Lamento no poder satisfacerla, señorita, porque tampoco yo conozco una buena definición del amor. Es más: no creo que pueda existir, porque definir (como la propia palabra indica) significa señalar el fin, establecer el límite exacto: en una palabra, decir “desde aquí hasta aquí”. ¿Y quién puede señalar los límites de una cosa, que es por naturaleza ilimitada? ¿Quién puede decir “desde aquí hasta aquí”, precisamente en un sentimiento que nadie ha sabido jamás cómo empieza y cómo termina?
Resueltamente no. Ni la conozco yo ni es posible que exista una buena definición del amor. Una definición total. Pero, si tanto le interesa, lo que podemos hacer es echar un vistazo a algunas de las más célebres definiciones parciales que de él se han hecho. Porque, eso sí, cada autor lo ha enfocado desde un punto de vista distinto, unos con gravedad, otros con poesía, otros con ingenio; y revisando mis apuntes puedo ofrecerle una pequeña antología donde hay de todo un poco. Prepare lápiz y papel, escúchelas… y si alguna le sirve, por mi parte encantado.
Stendhal, que no era un poeta ni un filósofo del amor, pero sí en cambio uno de sus mejores turistas, empieza su famosa definición con estas palabras: “El amor es una enfermedad del alma…” Cosa que no parece nada galante ni acertada, ya que la primera consecuencia de toda enfermedad es disminuir las fuerzas, mientras que el amor las multiplica. Pero quizá lo que Stendhal quiso decir con la palabra “enfermedad” es que el amor no es un estado normal sino una situación febril y extraordinaria del espíritu. Una enfermedad maravillosa, en el mismo sentido en que podría decirse que la perla es una enfermedad de la ostra.

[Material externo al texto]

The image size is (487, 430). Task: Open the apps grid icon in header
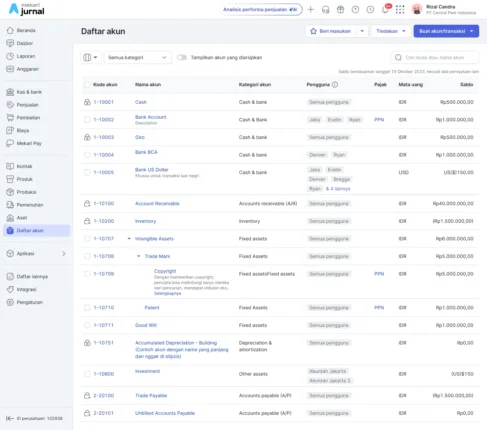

Nietzche, queriendo redimirle de toda inferioridad física afirma que en el verdadero amor el cuerpo no es más que un órgano del alma.
En La Celestina, considerando que el placer y el dolor son los dos compañeros inseparables de toda pasión, se llega a la más profunda definición, con estas palabras que Celestina susurra al oído de Melibea: “Es amor una agradable llaga, una dulce amargura, un alegre tormento, una deleitable herida, una blanda muerte…”
Otros enamorados en cambio, han preferido atacarle por sus costados humorísticos. Napoleón, que amaba la acción ante todo, decía que “el amores la más hermosa ocupación para los desocupados”. Boufleurs, negándole su mejor virtud: la de ser una entrega total de una vida a otra vida, escribió que “en el fondo el amor no es más que un egoísmo a dúo”.
La Rochefoucauld, hombre de salón que creía en los placeres pero muy poco en las pasiones, dejó una frase célebre: “El amor es como los fantasmas; que todo el mundo habla de ellos, pero nadie los ha visto nunca”. Y otro hombre de salón, Chanfort, burlándose de los que truenan hipócritamente contra las mujeres, dijo que “el amor es como las epidemias: que los que más miedo les tienen son los que primero caen”.
Finalmente Mademoiselle Scudery, comprendiendo la imposibilidad de definir lo indefinible, propuso esta sonriente fórmula: “El amor es un no sé qué, que viene no se sabe cómo, y se va no se sabe cuándo”.
A fin de cuentas quizá sea la única definición posible para una pasión cuya suprema razón ha sido siempre la locura.
Por mi parte, señorita, no voy a darle ninguna definición, pero sí un consejo. ¿Quiere saber de verdad qué cosa es el amor? Primero, enamórese. Después, ya no necesitará preguntar.